**Task statement**. Set down exactly the lines below between the line holding "Open the Fortuna Düsseldorf team link" and the line holding "Image resolution: width=905", inclusive; no other line belongs in the answer.

═════ Data for the task ═════

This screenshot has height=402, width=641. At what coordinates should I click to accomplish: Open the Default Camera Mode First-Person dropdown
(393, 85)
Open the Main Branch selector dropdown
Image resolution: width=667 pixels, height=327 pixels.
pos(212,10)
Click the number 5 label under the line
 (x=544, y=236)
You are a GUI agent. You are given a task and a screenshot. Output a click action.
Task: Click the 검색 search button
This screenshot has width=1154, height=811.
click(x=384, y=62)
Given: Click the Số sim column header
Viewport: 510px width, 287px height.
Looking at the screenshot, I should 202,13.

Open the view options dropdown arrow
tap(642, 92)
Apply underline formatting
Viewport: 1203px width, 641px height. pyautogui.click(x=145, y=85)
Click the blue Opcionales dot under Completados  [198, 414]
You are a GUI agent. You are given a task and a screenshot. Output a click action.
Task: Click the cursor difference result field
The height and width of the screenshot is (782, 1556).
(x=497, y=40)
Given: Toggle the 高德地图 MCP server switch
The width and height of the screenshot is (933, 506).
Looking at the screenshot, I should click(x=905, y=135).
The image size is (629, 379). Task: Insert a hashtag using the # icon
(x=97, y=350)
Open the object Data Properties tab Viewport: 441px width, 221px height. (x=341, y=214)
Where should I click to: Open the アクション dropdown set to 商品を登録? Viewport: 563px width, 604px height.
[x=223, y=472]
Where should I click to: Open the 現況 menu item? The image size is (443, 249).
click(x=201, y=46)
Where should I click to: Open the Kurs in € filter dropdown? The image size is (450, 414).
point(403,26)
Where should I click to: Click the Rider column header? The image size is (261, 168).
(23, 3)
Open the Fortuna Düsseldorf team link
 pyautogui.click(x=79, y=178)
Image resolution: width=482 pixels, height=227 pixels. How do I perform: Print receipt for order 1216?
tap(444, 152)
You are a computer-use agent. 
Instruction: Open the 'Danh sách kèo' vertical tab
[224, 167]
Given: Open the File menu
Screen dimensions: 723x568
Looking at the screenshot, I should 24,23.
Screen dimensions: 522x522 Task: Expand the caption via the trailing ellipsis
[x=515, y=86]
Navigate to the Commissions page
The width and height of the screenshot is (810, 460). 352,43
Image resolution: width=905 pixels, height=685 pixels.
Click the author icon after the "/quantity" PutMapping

═════

**Task response**.
Open the Fortuna Düsseldorf team link
 pyautogui.click(x=79, y=178)
Image resolution: width=482 pixels, height=227 pixels. How do I perform: Print receipt for order 1216?
tap(444, 152)
You are a computer-use agent. 
Instruction: Open the 'Danh sách kèo' vertical tab
[224, 167]
Given: Open the File menu
Screen dimensions: 723x568
Looking at the screenshot, I should 24,23.
Screen dimensions: 522x522 Task: Expand the caption via the trailing ellipsis
[x=515, y=86]
Navigate to the Commissions page
The width and height of the screenshot is (810, 460). 352,43
Image resolution: width=905 pixels, height=685 pixels.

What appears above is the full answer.